[PASSAGE FOR REVIEW Boundary: Start]

Between October and December, the bed capacity in homeless shelters across Hamilton dropped from 555 to 515, with over 1,500 people in the city still actively homeless.
The number of homeless people also dropped from 1,573 in October to 1,509 in December, meaning 64 fewer people were recorded as homeless.
Grace Baldwin, director of the Good Shepherd Family Centre, a homeless shelter in Hamilton dedicated to housing families, said despite the reduced bed capacity, demand for beds has continued to increase. Baldwin says the decrease in available beds is due to withdrawal of pandemic funding.
“I think that might have been related to the closure of some pandemic overflow programs that had been initiated by the city, and so funding has ceased for some of those … that has been a concern across the community from shelter providers and shelter users,” Baldwin said.

[PASSAGE FOR REVIEW Boundary: End]

## TASKS
A: Reproduce word for word the section of the Hamilton shelter passage from "Grace Baldwin, director" up to and including "of pandemic funding.".
B: List every number written in figures in the Hamilton shelter passage.
The records have no role in this work.

[DATA RECORDS Boundary: Start]

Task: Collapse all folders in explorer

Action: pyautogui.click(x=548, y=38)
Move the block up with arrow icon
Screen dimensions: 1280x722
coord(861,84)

[DATA RECORDS Boundary: End]

## RESULTS BY TASK
A:
Grace Baldwin, director of the Good Shepherd Family Centre, a homeless shelter in Hamilton dedicated to housing families, said despite the reduced bed capacity, demand for beds has continued to increase. Baldwin says the decrease in available beds is due to withdrawal of pandemic funding.

B: 555, 515, 1,500, 1,573, 1,509, 64